◆ やること一覧 ◆
a - オンラインサロン立ち上げについての文章を読んで、次の問いに答えてください。
(i) サロンには初月から何名が加入しましたか。
(ii) この文章の当初の目標は何字で、結局何字で断念しましたか。
(iii) 放送作家になる前、筆者はどんな立場でしたか。
b - オンラインサロン立ち上げについての文章を、最後の文の後から書き継いでください。

◆ 提示された文章 ◆
文章作りが苦手なあなたへ。一万字に込めたきむ兄の日本語への思い
私が立ち上げたオンラインサロン「きむ兄の日本語ラボ 読みやすい文章 伝わる文章」を立ち上げてから2週間ほど経ちました。おかげさまで、初月から12名の方がサロンに加入してくれました。あらためて、ありがとうございます。
今回はサロンメンバーの方や、サロンに興味のある皆さんに向けて、このサロンを立ち上げた目的や意義、サロンを通じて私が皆さんと共に思い描いている未来について、かなり長い文章で書きたいと思います。(目標は2万字でしたが、1万字で断念しました)
私の日本語が「読みやすくて伝わる」と言われる理由を因数分解してみる
私はサロンを立ち上げる前から「文章でいかに、自分の思いや考えを伝えるか」に熱量を持って取り組んできました。ライティングのお仕事をいただく中で、取材した相手の魅力が最大限伝わるように言葉を選びつつ、読んだ人の心を動かす、動かせないまでも「なんかいいよね、この記事」と思ってもらえるように魂を込めて記事を書いています。気持ちは完全にロックンローラー。
記事を書いて世の中に公開されると、様々な反響を頂きます。その中で「きむ兄の記事は読みやすくて、内容がスッと入ってくる」という感想を頂く機会が増えていきました。
自分で書いて読んで、様々な人のチェックを経て公開される原稿なので、当然ながら自分で見返す分には内容はスッと入ってきます。当初は「ありがとうございます」と言いつつも、「読みやすさの理由」をうまく説明できませんでした。
それでも、数十人の私の友人・知人、世代を問わず様々な方から同じような感想を頂き、「とりあえず、私の文章は読みやすい」という自覚は持つようになりました。ありがとうございます。
「きむ兄の文章は情景が伝わる。例えもわかりやすい」という声も頂きます。これは読みやすさとはちょっと違う角度での評価です。情景を文章で伝える行為は、読みやすさとはある意味対極なものです。書き手が見聞きして文章を見て、読み手が「なるほど!」という情景を浮かべられるかがキモになるからです。そのためには語彙力が大切になってきますし、言葉の使いどころもセンスが問われます。
でも、書き手と読み手との間に浮かぶ情景をピチッと合わせるのは不可能です。書き手と読み手が同じ時間に同じ体験をしていないと(注釈:出来事は共有できてもそれぞれの目線が違うので、それも全く同じではないが)情景は完璧に共有できないので、文章表現で「疑似共有」をする必要があります。これが出来る人が「伝え上手」という評価をいただけると考えています。
結果的に上記の評価を頂くまでに、私はどんな文章を書いて世に出してきたのか、振り返りを交えつつ因数分解していきます。
ニュース原稿の仕組み・編集方法を骨の髄までたたき込まれたアラサー時代
私は2000年代から、ベーシストとしてのホームページやブログ、ツイッターやフェイスブックなどのSNSで、自分の日常や考えを発信し続けています。放送作家になる前、まだフリーター兼バンドマンだった頃から、定期的に書き続けています。自作サイト、魔法のiらんど、mixi、gooブログ、アメブロ、ツイッターにフェイスブック、時とともに使うツールも変化してきました。

◆ データソースからの記録 ◆
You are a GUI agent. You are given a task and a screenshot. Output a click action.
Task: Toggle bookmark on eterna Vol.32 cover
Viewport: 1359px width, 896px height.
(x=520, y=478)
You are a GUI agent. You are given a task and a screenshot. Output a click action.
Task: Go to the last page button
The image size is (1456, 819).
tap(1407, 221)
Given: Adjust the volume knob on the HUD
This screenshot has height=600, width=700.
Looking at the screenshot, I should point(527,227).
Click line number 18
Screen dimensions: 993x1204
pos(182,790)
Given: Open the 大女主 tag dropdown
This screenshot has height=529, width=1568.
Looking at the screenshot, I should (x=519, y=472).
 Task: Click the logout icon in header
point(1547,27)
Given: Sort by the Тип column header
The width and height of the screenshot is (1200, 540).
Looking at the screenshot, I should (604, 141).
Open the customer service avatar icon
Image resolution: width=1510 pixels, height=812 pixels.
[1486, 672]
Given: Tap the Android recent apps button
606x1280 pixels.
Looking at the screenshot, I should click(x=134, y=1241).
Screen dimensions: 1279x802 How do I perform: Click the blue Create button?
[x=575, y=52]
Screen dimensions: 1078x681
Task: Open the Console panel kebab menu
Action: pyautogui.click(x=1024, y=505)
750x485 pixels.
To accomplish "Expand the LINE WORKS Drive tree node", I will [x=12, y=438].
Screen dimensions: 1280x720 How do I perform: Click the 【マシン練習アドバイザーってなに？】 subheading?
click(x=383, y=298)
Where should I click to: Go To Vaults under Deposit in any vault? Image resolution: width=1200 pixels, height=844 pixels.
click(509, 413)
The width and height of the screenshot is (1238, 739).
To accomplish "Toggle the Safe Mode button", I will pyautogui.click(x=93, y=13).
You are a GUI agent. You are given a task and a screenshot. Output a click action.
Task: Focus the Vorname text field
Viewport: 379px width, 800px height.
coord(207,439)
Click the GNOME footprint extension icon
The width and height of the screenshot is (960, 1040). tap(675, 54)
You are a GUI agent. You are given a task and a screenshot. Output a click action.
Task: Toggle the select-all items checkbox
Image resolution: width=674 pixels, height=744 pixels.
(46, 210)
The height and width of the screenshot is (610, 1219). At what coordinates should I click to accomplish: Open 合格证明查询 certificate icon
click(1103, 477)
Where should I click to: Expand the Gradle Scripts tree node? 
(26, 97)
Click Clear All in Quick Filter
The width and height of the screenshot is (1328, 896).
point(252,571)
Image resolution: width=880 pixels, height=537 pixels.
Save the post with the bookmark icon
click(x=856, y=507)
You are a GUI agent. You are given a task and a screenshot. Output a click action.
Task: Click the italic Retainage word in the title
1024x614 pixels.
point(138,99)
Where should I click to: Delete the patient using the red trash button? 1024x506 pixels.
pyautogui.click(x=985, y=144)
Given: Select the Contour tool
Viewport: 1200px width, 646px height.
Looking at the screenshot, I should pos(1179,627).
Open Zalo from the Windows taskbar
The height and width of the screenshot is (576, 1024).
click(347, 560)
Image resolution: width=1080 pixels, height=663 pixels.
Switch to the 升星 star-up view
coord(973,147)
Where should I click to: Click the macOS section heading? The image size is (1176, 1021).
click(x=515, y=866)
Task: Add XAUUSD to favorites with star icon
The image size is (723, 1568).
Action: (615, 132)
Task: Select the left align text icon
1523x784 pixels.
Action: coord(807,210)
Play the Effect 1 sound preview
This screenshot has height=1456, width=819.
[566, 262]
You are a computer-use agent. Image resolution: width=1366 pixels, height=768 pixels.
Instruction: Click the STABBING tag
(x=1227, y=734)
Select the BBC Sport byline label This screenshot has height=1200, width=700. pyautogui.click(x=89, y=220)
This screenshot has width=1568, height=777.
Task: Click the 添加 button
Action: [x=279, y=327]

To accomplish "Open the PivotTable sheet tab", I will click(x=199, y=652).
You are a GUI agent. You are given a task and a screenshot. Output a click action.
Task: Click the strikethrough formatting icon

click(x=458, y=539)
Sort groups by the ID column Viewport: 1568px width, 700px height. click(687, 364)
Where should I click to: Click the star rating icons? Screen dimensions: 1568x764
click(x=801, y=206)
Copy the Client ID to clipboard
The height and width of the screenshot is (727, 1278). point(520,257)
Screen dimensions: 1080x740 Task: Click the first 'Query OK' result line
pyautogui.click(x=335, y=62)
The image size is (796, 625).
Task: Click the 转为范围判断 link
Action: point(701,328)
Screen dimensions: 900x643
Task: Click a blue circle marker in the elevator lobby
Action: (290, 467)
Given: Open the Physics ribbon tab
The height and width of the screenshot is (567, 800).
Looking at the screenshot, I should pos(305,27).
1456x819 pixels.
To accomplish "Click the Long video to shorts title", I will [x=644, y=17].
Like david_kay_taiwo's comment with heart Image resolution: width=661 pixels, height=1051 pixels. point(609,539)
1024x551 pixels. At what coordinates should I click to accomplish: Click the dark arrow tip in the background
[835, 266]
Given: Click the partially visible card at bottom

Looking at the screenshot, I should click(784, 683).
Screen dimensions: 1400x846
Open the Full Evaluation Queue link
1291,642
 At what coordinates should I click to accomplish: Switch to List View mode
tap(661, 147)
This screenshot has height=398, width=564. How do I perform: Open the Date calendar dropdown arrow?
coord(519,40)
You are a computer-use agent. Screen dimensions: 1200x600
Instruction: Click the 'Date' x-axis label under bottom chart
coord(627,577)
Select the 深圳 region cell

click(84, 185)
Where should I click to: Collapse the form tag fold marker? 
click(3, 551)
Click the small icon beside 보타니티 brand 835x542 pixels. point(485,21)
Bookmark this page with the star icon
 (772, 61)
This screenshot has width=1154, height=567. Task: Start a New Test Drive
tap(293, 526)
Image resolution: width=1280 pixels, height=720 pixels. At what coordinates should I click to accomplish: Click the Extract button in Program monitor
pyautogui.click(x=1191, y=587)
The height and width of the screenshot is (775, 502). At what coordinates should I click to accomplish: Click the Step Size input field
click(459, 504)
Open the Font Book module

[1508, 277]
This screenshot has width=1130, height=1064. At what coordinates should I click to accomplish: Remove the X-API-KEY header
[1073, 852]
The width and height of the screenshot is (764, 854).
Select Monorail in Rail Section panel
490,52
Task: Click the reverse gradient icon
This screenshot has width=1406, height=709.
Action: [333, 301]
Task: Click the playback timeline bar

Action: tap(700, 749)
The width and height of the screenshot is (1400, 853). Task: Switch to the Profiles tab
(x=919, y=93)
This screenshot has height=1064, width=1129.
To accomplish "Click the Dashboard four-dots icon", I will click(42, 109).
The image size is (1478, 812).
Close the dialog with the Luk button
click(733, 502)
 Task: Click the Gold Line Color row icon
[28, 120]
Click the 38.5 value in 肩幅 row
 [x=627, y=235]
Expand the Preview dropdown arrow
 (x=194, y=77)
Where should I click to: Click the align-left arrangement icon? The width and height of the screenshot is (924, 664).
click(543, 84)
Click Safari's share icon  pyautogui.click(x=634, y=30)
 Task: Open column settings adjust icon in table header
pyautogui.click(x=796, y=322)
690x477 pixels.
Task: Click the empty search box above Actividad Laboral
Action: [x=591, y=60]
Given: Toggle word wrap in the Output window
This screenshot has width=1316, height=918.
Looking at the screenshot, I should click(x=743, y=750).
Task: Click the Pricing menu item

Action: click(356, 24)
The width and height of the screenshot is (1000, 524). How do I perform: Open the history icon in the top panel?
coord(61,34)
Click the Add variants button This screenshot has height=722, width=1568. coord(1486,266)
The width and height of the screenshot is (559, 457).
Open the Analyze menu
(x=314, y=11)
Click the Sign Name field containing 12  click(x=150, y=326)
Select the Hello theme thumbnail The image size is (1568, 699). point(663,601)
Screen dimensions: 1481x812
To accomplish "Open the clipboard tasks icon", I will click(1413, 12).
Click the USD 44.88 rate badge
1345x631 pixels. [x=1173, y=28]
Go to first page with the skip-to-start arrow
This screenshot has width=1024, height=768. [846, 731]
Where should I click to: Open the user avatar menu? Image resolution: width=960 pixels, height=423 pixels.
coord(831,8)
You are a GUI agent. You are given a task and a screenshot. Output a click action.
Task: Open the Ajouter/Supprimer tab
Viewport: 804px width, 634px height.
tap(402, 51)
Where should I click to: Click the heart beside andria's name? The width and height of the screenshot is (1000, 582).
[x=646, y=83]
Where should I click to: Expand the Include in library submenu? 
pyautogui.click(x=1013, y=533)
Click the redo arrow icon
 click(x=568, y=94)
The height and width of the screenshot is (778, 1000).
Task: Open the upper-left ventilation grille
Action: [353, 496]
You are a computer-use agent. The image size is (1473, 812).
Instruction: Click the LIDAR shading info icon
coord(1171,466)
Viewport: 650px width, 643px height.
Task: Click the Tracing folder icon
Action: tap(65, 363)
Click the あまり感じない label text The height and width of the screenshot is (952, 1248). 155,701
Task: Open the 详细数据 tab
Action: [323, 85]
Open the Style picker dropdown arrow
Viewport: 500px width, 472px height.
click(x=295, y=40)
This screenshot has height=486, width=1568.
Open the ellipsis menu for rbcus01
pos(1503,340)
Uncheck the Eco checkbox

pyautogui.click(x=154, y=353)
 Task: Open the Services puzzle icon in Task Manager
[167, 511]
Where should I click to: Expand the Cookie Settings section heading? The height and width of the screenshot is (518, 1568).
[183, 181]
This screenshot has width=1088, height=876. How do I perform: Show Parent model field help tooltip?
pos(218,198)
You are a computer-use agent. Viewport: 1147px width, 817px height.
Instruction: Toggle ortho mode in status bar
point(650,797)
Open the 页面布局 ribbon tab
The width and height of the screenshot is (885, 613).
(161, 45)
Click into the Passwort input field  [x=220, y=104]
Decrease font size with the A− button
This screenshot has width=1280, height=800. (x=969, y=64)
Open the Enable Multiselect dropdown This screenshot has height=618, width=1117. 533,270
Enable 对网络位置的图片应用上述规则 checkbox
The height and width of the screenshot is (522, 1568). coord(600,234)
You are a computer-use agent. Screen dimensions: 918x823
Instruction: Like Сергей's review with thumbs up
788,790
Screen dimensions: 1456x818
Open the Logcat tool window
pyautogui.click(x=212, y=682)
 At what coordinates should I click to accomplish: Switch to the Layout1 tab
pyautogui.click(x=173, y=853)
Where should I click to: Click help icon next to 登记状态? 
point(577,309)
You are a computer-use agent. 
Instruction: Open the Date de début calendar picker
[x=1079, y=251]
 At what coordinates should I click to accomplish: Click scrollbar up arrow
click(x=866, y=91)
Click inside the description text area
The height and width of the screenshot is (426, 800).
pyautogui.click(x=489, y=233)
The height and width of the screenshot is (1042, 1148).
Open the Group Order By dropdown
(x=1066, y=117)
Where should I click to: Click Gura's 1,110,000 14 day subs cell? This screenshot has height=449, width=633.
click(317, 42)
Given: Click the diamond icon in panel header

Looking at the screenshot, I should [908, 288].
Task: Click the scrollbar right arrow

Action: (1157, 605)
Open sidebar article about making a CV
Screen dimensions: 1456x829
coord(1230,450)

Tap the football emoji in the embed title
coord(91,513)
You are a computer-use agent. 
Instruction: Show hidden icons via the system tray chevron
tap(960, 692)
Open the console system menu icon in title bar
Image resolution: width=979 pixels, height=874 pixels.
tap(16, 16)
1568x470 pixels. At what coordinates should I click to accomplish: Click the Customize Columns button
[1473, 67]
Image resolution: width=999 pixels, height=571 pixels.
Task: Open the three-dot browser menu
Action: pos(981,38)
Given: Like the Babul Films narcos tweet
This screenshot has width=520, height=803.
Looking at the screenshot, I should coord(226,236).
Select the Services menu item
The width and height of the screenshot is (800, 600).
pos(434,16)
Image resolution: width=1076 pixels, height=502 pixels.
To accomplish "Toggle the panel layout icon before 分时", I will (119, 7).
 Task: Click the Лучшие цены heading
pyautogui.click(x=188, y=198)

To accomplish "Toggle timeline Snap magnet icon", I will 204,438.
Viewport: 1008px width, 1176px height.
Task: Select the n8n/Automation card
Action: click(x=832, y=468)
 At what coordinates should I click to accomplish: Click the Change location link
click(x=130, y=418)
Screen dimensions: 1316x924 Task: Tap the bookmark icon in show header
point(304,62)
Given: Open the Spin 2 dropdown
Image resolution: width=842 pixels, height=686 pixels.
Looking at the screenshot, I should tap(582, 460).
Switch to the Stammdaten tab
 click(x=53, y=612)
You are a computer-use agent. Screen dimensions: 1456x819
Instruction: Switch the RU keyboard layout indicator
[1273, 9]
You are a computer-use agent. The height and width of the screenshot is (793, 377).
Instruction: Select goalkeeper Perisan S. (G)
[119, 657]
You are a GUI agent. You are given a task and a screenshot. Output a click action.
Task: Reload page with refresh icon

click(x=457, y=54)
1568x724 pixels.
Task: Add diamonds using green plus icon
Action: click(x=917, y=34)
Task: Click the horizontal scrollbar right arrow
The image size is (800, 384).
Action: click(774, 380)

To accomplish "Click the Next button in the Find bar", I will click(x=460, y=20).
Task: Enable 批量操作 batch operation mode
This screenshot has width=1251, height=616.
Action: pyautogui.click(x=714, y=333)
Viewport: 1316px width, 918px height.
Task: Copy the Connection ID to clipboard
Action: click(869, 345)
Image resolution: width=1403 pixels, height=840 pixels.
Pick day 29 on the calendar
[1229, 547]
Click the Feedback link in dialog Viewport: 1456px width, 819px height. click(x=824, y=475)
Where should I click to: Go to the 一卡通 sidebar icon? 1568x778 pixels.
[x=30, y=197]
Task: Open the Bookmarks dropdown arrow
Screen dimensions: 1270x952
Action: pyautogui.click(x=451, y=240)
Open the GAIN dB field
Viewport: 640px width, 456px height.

◆ 各設問への回答 ◆
a -
(i) 初月から12名が加入しました。
(ii) 目標は2万字でしたが、1万字で断念しました。
(iii) フリーター兼バンドマンでした。

b -
ブログとして残っている私の最も古い記事は2005年1月末。17年も前に遡ります。この頃は「いいね!」ボタンなどはなく、トラックバック機能とコメント欄くらいしか反響のバロメーターがなくて気楽に投稿できた時代です。
ただ、周りでブログをやっている人はそんなにいませんでした。当時はなかったTwitterのように気軽なものではなく、きちんと文章を書くイメージがあるブログというツールへのハードルの高さもあったかもしれません。ビジネスや集客で使うという人も私の周りには見かけなかったので、仲間内でのデジタル上の公開日記みたいな感じで使っていました。
いま読み返してみると、文章の体裁はさほど変わりませんが、ちょっと斜に構えているというか、全くもって素直さがないのは性格がいまよりも尖っているからでしょうね。当時は「オリンピックで盛り上がってるヤツらみんなクソだな」と、よくわかんない考えを持っていました。いまですか?カーリングの決勝進出のハイライトを見るだけでウルッときますが、何か?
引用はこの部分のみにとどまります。